Mauricio Sherman viu em você o sorriso de Doris Day, a sensualidade de Marilyn Monroe e uma pitada de Peter Pan, para então te convidar para comandar um programa com crianças. Mas, na época, você já era uma modelo de prestígio, com a carreira internacional decolando, e com pouca (ou nenhuma) experiência com crianças. O que te fez aceitar um convite que parecia arriscado?

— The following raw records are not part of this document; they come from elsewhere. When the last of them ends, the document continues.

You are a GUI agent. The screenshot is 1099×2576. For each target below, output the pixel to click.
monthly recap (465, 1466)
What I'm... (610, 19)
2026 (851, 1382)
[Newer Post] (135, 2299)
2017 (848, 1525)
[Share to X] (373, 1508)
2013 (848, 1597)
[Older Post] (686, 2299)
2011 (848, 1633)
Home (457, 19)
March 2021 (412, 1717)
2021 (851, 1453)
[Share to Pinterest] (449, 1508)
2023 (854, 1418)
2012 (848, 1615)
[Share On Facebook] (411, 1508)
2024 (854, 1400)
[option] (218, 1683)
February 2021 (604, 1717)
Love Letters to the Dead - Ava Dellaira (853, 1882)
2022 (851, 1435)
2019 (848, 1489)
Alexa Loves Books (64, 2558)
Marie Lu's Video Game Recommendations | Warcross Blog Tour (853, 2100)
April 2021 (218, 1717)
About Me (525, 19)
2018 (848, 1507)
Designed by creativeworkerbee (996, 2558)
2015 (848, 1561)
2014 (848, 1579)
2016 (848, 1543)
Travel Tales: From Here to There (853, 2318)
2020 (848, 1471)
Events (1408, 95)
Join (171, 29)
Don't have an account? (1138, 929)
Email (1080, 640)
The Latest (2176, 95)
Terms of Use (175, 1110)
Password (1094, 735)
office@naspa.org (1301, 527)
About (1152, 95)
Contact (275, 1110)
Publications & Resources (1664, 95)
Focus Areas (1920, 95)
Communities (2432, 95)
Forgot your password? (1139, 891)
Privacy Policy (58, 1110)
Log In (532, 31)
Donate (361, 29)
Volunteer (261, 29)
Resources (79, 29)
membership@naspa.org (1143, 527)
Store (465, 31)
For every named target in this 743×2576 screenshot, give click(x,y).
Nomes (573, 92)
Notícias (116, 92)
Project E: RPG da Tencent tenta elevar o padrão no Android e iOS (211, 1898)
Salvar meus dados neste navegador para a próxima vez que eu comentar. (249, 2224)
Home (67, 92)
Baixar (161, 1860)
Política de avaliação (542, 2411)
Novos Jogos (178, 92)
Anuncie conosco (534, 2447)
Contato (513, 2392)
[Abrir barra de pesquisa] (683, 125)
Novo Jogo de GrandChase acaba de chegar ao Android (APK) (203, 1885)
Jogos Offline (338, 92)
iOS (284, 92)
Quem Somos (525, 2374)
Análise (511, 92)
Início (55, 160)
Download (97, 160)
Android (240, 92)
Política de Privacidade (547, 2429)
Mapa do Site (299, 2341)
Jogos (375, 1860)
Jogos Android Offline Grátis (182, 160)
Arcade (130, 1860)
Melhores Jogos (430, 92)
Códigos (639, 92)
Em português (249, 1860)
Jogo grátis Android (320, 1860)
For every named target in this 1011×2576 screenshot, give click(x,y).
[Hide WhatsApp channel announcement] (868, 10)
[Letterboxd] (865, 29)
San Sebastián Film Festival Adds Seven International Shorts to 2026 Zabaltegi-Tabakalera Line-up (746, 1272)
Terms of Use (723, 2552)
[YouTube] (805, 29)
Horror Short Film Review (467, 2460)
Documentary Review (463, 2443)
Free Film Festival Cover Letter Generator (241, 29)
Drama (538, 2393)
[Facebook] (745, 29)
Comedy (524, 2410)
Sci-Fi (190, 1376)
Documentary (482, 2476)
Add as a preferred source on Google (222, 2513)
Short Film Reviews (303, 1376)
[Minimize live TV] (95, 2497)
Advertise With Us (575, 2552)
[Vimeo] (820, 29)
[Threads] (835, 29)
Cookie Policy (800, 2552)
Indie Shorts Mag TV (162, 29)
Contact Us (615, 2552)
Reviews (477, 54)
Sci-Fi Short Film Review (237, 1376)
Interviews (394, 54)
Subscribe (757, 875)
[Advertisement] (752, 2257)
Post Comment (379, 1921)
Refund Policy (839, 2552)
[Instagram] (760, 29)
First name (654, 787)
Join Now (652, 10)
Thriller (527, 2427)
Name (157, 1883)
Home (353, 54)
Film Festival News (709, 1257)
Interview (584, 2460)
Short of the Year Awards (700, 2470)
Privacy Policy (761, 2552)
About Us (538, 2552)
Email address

Como disse no livro, fiz contrato de um mês, três meses, seis meses… Até fazer de um ano. Isso porque não sabia o que me esperava. Você usou a palavra “arriscado”, mas vejo como o maior desafio na minha vida e amo desafios. Ele me deu a maior oportunidade e depois veio o Mário Lúcio (Vaz, diretor da Globo), que acreditou no meu potencial, me levando para a Globo. Tenho certeza de que isso tem dedo de Deus.

Seu início na Manchete parece que não foi fácil – ainda há imagens em que você revela uma certa impaciência com a molecada. Como foi o aprendizado?

Eu ainda não tinha as Paquitas como ajudantes de palco. Só depois de quase um ano fui ter. Nunca fui preparada para a televisão. Havia antes Balão Mágico, Sítio, Vila Sésamo… Mas ninguém para me espelhar nesse novo estilo. Fiz um formato que, depois, foi copiado. E, quando se copia, erra-se menos. Me aventurei, criei, inventei, dei minha cara a tapa, tive erros e acertos e todo mundo viu e acompanhou. Hoje, sou meme por isso, mas, na verdade, eu não tinha noção do que estava fazendo e onde estava me metendo.

Chacrinha chegou a dizer que te colocaria no lugar dele no programa quando se fosse. Quem você colocaria no seu lugar?

Ninguém pode substituir o Chacrinha. Tampouco a Hebe. No meu caso, tem muita gente que faz trabalhos parecidos no mundo todo. Não acho que seja difícil encontrar alguém que possa seguir o formato “Xou da Xuxa”, mas ser eu, ser Xuxa, bem, acho que só se Deus permitir. Afinal, foi Ele que me fez, mesmo com muita gente acreditando que quem me “fez” foi uma pessoa ou outra.

De que forma a maternidade te ajudou a lidar com as crianças?

Acho que melhorou meu relacionamento com as mães. Entendi melhor suas reações que, muitas vezes, me incomodavam. Mãe faz tudo por um filho. Pagar mico por um filho, então, era uma coisa normal, que eu sempre via e eu não entendia muito. Hoje, entendo e concordo: é o papel de quem ama.

E de que forma a convivência de tantos anos com crianças te ajudou na criação da Sasha?

Respeito muito seu espaço, suas vontades, a vejo como um ser especial, um anjo que Deus me deu. Assim eu era com os baixinhos e não foi diferente com ela. Apenas exagerei com ela o que já sentia e fazia com eles.

Como seria fazer hoje um programa para crianças?

Não tem mais espaço na televisão para isso, mas eu adoraria me aventurar em programas pequenos, como pílulas que pudessem entrar nesse mundo infantil. Nunca poderia ser comparado com o que já fiz e conquistei. Infelizmente, penso que as pessoas iriam comparar SEMPRE o que já fiz com que estaria fazendo e isso não seria justo.

MEMÓRIAS

Autor: Xuxa Meneghel

Editora: Globo Livros (272 págs., R$ 44,90 papel, R$ 29,90 e-book)

As informações são do jornal O Estado de S. Paulo.